How Is the Refractive Index Calculated from Apparent and Real Depths?

[SammyD97]

Homework Statement

Hi. I need help with homework. the correct answers have been provided in the question. one doesn't match with mine and the other does. I don't understand how the one answer can be correct when its dependent on my incorrect answer.

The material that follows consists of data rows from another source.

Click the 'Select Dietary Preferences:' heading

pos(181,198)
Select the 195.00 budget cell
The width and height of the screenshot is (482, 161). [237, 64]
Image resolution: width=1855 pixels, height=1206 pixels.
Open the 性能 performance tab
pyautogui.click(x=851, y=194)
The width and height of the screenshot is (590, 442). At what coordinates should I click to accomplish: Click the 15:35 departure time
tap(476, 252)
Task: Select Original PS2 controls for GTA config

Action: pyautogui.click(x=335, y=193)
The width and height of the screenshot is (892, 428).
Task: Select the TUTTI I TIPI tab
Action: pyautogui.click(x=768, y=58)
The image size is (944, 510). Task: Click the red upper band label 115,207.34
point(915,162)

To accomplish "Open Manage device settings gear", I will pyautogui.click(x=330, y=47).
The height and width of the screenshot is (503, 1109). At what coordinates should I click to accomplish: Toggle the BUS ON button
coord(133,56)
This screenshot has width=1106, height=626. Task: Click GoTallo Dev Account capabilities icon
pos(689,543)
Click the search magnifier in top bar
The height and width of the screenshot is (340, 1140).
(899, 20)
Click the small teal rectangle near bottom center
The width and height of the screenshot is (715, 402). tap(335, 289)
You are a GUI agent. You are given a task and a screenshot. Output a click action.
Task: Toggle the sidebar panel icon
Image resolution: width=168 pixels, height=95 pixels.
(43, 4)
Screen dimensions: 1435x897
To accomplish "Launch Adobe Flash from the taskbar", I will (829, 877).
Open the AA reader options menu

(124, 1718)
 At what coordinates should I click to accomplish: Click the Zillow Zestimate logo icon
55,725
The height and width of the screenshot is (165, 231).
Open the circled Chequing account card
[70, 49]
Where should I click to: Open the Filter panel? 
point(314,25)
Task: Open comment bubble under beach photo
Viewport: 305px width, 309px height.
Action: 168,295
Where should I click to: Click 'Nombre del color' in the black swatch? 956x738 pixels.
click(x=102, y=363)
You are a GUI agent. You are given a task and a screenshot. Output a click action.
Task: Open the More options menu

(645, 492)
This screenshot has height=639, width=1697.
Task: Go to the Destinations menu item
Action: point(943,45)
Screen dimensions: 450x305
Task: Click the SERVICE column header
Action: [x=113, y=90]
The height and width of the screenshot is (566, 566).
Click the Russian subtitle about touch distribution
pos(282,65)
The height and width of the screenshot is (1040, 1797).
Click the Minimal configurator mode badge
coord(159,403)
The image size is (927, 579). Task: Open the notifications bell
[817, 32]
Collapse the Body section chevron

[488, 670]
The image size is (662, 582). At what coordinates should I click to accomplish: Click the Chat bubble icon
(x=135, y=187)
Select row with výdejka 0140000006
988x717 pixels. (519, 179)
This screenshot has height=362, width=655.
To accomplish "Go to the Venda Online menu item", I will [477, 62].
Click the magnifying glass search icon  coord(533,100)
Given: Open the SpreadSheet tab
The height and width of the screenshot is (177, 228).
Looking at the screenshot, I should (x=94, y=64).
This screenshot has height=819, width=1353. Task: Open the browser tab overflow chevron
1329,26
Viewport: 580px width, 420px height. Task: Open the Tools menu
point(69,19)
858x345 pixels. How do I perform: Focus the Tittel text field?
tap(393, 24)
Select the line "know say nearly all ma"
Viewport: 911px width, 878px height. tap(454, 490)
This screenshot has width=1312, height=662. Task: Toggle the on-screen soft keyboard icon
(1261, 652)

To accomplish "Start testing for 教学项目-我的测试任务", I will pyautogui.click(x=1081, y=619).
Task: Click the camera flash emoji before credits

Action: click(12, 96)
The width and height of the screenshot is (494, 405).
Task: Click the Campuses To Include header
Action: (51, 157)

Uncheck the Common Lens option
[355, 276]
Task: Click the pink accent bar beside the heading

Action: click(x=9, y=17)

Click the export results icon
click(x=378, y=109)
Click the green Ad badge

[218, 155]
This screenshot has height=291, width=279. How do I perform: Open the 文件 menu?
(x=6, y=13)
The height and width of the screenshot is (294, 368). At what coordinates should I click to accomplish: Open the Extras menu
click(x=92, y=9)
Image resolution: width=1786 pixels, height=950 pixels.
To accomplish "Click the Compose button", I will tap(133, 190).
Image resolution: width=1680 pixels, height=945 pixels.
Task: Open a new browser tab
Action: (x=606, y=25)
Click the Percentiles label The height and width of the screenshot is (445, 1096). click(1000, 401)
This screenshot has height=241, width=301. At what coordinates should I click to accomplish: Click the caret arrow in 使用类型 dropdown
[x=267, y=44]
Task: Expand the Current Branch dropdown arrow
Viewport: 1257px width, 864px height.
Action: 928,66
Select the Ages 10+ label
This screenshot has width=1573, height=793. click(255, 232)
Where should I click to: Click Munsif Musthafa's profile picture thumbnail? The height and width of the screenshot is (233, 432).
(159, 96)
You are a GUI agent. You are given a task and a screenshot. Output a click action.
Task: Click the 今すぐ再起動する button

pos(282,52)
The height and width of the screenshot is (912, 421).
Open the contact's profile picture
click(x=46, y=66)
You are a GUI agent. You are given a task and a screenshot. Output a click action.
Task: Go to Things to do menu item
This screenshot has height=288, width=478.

A transparent cube of 15cm edge contains a small air bubble. its apparent depth when viewed when viewed from one face of the cube is 6cm and when viewed from the opposite face is 4cm. what is the refractive index of the substance of the cube and what is the actual distance of the bubble from the first face.
Answers: Refractive index=1.5 real depth=9cm

Homework Equations

apparent depth/real depth=n2/n1

The Attempt at a Solution

6/real depth=n2/1
6=n2*real depth
rd=6/n2...(1) where rd=real depth

4/(15-rd)=n2/1
4=n2(15-rd)
4=15n2-n2*rd...(2)

substitute (1) into (2)
4=15n2-n2(6/n2)
4=15n2-6
10=15n2
n2=refractive index=2/3 (I thought the lowest refractive index was that in a vacuum where its 1)

6/real depth=2/3/1
6=2/3*real depth
real depth=9cm

 

[SammyS]

Homework Statement

Hi. I need help with homework. the correct answers have been provided in the question. one doesn't match with mine and the other does. I don't understand how the one answer can be correct when its dependent on my incorrect answer.

A transparent cube of 15cm edge contains a small air bubble. its apparent depth when viewed when viewed from one face of the cube is 6cm and when viewed from the opposite face is 4cm. what is the refractive index of the substance of the cube and what is the actual distance of the bubble from the first face.
Answers: Refractive index=1.5 real depth=9cm

Homework Equations

apparent depth/real depth=n2/n1

The Attempt at a Solution

6/real depth=n2/1
6=n2*real depth
rd=6/n2...(1) where rd=real depth

4/(15-rd)=n2/1
4=n2(15-rd)
4=15n2-n2*rd...(2)

substitute (1) into (2)
4=15n2-n2(6/n2)
4=15n2-6
10=15n2
n2=refractive index=2/3 (I thought the lowest refractive index was that in a vacuum where its 1)

6/real depth=2/3/1
6=2/3*real depth
real depth=9cm

Hello SammyD97. Welcome to PF ! (I thought I should be first to reply considering our user names.)

Your second answer is correct, because you make the same mistake in arriving at both answers, but the effect is to compensate for the mistake made in getting the first one.

Check on what you have done as follows:
Use the correct index of refraction, 1.5, and use your method to predict the apparent distance, knowing that the true distance is 9 cm from a surface.